But de la tâche:
Répondez à ces questions sur l'article consacré aux lignes de chemin de fer dans le paysage :
1. Quels paysages de France figuraient sur les photos des compartiments ?
2. Quelle liberté l'article qualifie-t-il de délicieuse ?
3. Quels wagons du TGV barrent les vues sur le paysage à hauteur d'yeux ?

UNE LIGNE DANS LE PAYSAGE
Sébastien GIORGIS
Article publié
dans la revue « Architectura del paesaggio »- Italie
Lignes et paysage, une histoire
ancienne
Je me souviens des
wagons à compartiments dont chacune des huit places était singularisée par la photo
en noir et blanc d'un paysage de France, les aiguilles d'Étretat, les calanques
de Marseille, la cité de Carcassonne...
Dans les gares, les
fresques murales affichaient alors cette invitation aux paysages d'ailleurs,
comme la vocation première du train. La durée des trajets (et cette délicieuse
liberté offerte d'ouvrir la fenêtre !) fait alors du paysage qui se déroule
lentement sous le regard, un des plaisirs, presque obligé, du voyage
ferroviaire. Le "casse-croûte" en famille et la conversation avec
l'étranger favorisée par le face à face des banquettes occupaient le reste du
temps. Il ne serait venu à l'esprit d'aucun concepteur d'alors, de barrer à
hauteur d'yeux les vues sur le paysage (agacement que nous imposent les
wagons-restaurants du TGV). Pourtant, même si par certains côtés, le train à
grande vitesse, en cherchant à s'identifier à l'avion (dont il vise le marché sur les distances moyennes)

Données fournies:
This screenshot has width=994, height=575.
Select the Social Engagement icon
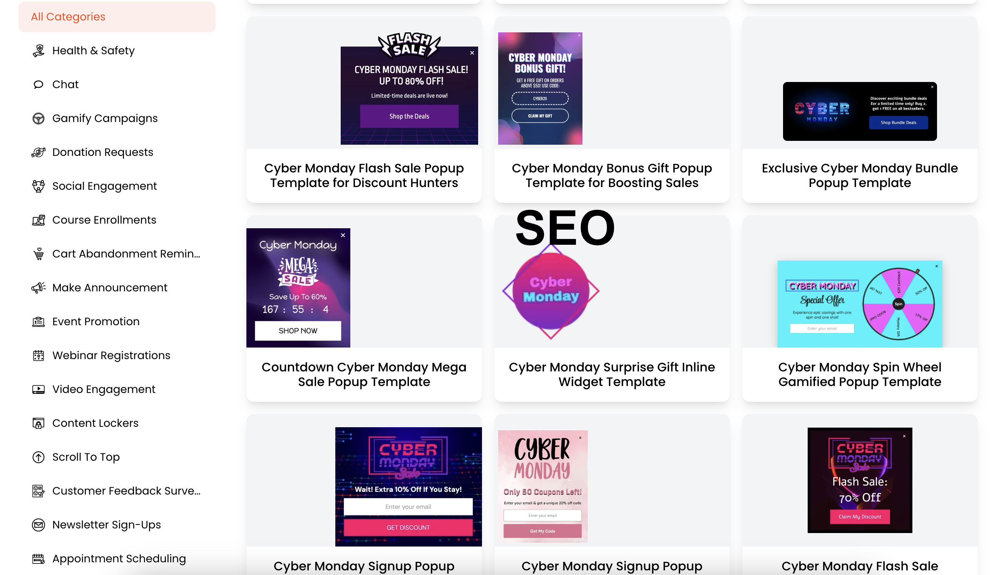[x=39, y=185]
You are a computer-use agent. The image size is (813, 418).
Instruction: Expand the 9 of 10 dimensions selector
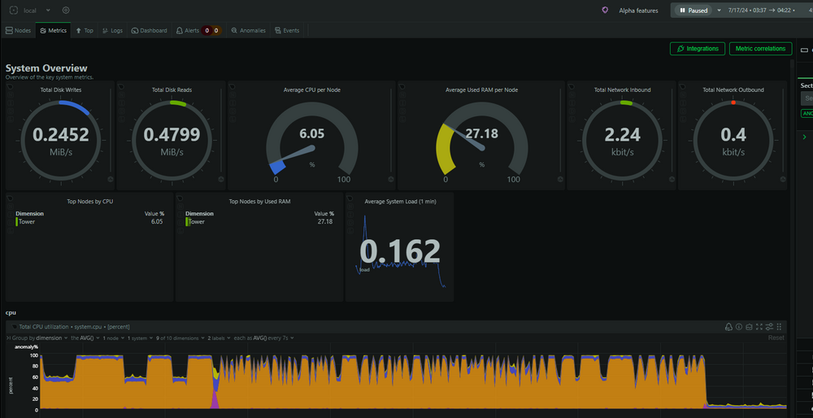click(x=180, y=338)
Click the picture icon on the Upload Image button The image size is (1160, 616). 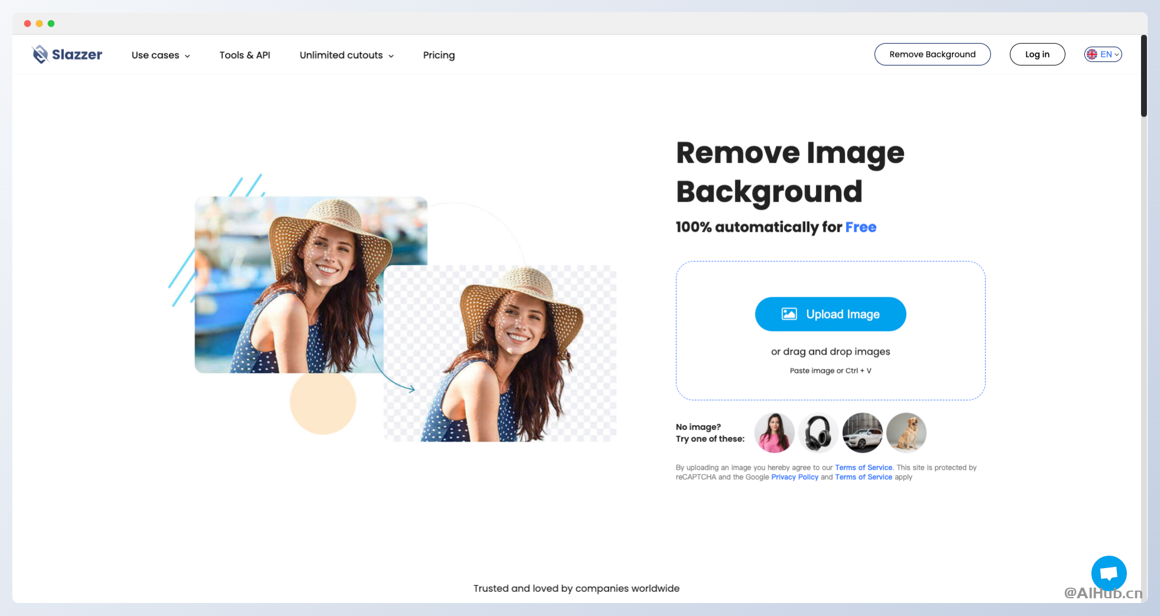point(789,314)
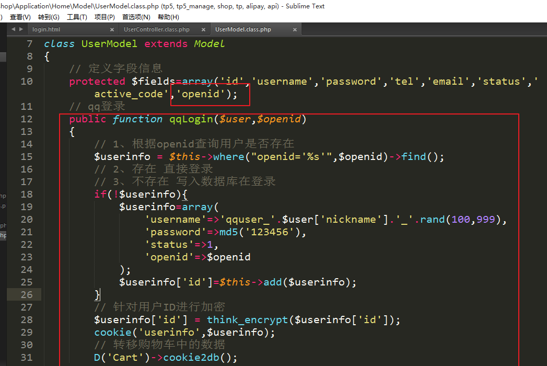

Réponse ci-dessous:
1. Les photos montraient les aiguilles d'Étretat, les calanques de Marseille et la cité de Carcassonne.
2. L'article qualifie de délicieuse la liberté d'ouvrir la fenêtre.
3. Ce sont les wagons-restaurants du TGV.